Nas últimas semanas, Flávio vinha trabalhando pela divulgação de uma declaração de viva voz de Jair Bolsonaro em relação à pré-candidatura. Nos cálculos do senador, esse gesto seria feito em uma entrevista ao portal Metrópoles, no dia 23 de dezembro, que foi cancelada horas antes de ocorrer.

A desmarcaçãoi da entrevista foi influenciada por uma resistência dentro do próprio entorno do ex-presidente, segundo informou a colunista Mônica Bergamo. A ex-primeira-dama Michelle Bolsonaro e advogados de Bolsonaro se posicionaram contra a iniciativa, por avaliarem riscos jurídicos e políticos no momento atual.

A carta é vista por aliados de Flávio como uma alternativa para levar a público a palavra de Bolsonaro e desestimular movimentos políticos para evitar a consolidação de seu nome como pré-candidato.

Partidos do centrão, empresários e integrantes do mercado financeiro ainda trabalham pela construção de uma candidatura presidencial do governador de São Paulo, Tarcísio de Freitas (Republicanos). Esses grupos preferem seu nome ao de Flávio e temem que índices de rejeição ao seador possam levar a direita a uma derrota em 2026.

Flávio, por sua vez, diz avaliar que o sobrenome Bolsonaro representa uma vantagem nas urnas, e tenta divulgar seu próprio nome como uma versão moderada do pai. O apoio declarado do ex-presidente seria uma maneira de deixar claro ao eleitorado bolsonarista que não há alternativas em construção.

Bolsonaro está pronto para ser submetido à cirurgia. A equipe médica avaliou que o político está apto para ser submetido ao procedimento, que tinha previsão de início às 9h e duração de cerca de quatro horas. A estimativa inicial é que ele fique internado de cinco a sete dias para acompanhamento após a cirurgia.

Bolsonaro saiu pelos fundos da unidade da PF na quarta-feira (24) e, por volta das 9h30, foi escoltado por um comboio até o hospital, em um trajeto que durou cerca de cinco minutos. O ministro Alexandre de Moraes, do STF (Supremo Tribunal Federal), autorizou a realização da cirurgia para correção de hérnia inguinal bilateral.

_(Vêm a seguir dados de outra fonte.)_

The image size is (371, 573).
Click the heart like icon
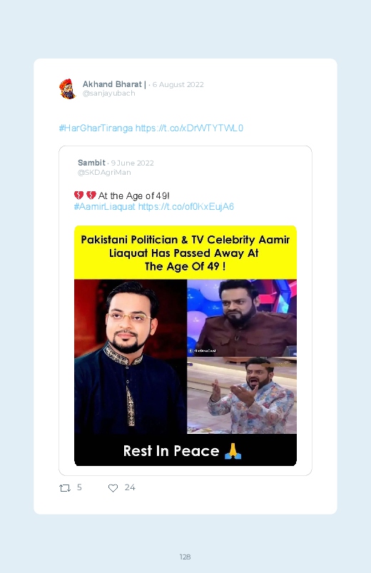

Hérnia inguinal é uma condição em que um tecido do abdômen incha e faz aparecer uma protuberância na região da virilha. Além da cirurgia de correção da hérnia, os médicos avaliam submeter Bolsonaro a um procedimento anestésico, com bloqueio do nervo frênico, para controlar as crises de soluço, no começo da próxima semana.

"Depois dessa cirurgia de hérnia a gente vai reavaliar essa situação e ver se convém fazer esse bloqueio anestésico, que é um procedimento relativamente seguro, mas que não é o padrão para o tratamento de soluço. Precisa ver realmente se isso justifica o benefício, o risco", disse o cirurgião Claudio Birolini.

Segundo ele, a cirurgia de hérnia tem algum grau de complexidade, mas baixo índice de morbidade. Ela deve durar de 3 a 4 horas, e a previsão é que Bolsonaro fique internado entre cinco e sete dias, a depender da evolução do quadro.